The polarization properties, such as the output polarization angle and polarization mode beat frequency, of a fiber laser in response to circular birefringences induced by twist or axial magnetic field are investigated experimentally and theoretically.
In case of twisted fiber laser, the directions and frequencies of two laser eigen-polarization modes are found to evolve in a much more complicated way as a function of the twist rate compared to the well known case of polarization evolution in a twisted passive optical fiber.
The basic difference between the two cases comes from the fact that a fiber laser with a linear cavity formed by two mirrors has to satisfy an additional condition that the state of polarization(SOP) must come back to the original SOP after a complete round trip inside the cavity.

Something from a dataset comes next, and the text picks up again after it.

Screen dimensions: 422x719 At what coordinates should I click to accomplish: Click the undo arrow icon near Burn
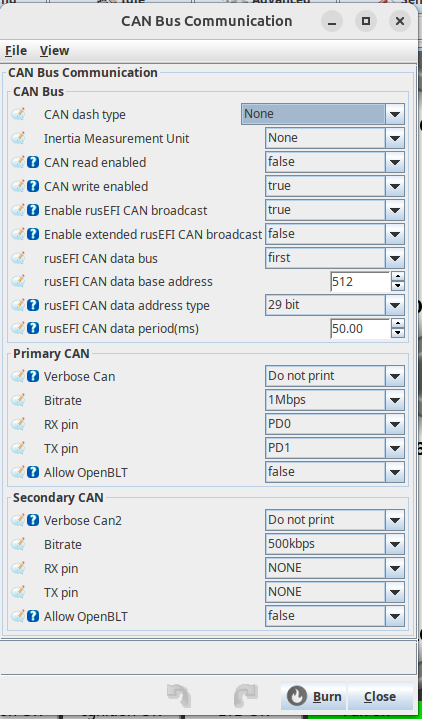(x=179, y=696)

Twisting a fiber induces reciprocal circular birefringence, and if the fiber has intrinsic linear birefringence as is usually the case, it results in a general elliptical birefringence. Their polarization eigenmodes for laser conditions are obtained simply by Jones vector calculus. Under reciprocal birefringence, the fiber laser consists of two orthogonal linear polarization eigenmodes. The polarization eigenmodes are all linear for any twist angle, and were experimentally observed. As twist angle increases, their beat frequency(PMB) decreases with a periodic dependence on the twist angle.
Nd and Er doped fiber laser were constructed and analyzed on the polarization properties. From the analysis of experimental data, the Nd doped fiber was found to have small intrinsic linear birefringence (β$\simeg$1.8 rad/m), and Er doped fiber was found to have large one (β\simeg100 rad/m). The proportionality constant relating the twist rate and the induced circular birefringence was deduced from the experimental results as 0.15+-0.01, and agreed with published values. For a fiber with uniform birefringence, the polarization angles of eigenmode rotate at a lower rate compared to the twist angle, and the difference in the rotation angles of fiber and eigenmodes becomes 90 degree at periods wherever PMB disappears. At high twist rates, they follow 54% of twist rates.
The existence of short untwisted fiber sections with linear birefringence at the ends of the fiber laser cavity causes a significant change in the characteristics of the fiber laser. Modified solutions predict only small corrections for PMBs. The polarizations angles are quite different from those without the untwisted sections. They do not rotate linearly with fiber twist at 54% of twist angle but go through abrupt change when the polarization eigenmodes return back to original directions. At high rotation rates, they follow the twist angle with an average slope of 1. This modified model explains experimental data very well.
Axial magnetic field induces circular birefringence in optical fibers resulting in the rotation of polarization angle for a linearly polarized input (Faraday effect). Unlike the case of twist induced circular birefringence, Faraday effect introduces non-reciprocal phase shift between the counter propagating optical waves in the fiber. This non-reciprocal Faraday effect makes their polarization eigenmodes elliptical at the location of the mirrors in the existence of an intrinsic linear birefringence in the fiber. Their PMB frequencies vary as a function of the magnetic field strength, which can be utilized for magnetic field or current sensing with frequency readout. In the Nd doped fiber laser with small linear birefringence, polarization eigenmodes became elliptic and their PMB frequencies changed in proportion to magnetic field magnitude. When the fiber was twisted, the magnetic field induced PMB frequency changes increased with periodic peakings. Main axis of elliptic polarization eigenmodes reduced close to linear polarization axis without field, but show the periodic behavior similar to PMB changes for twist angle.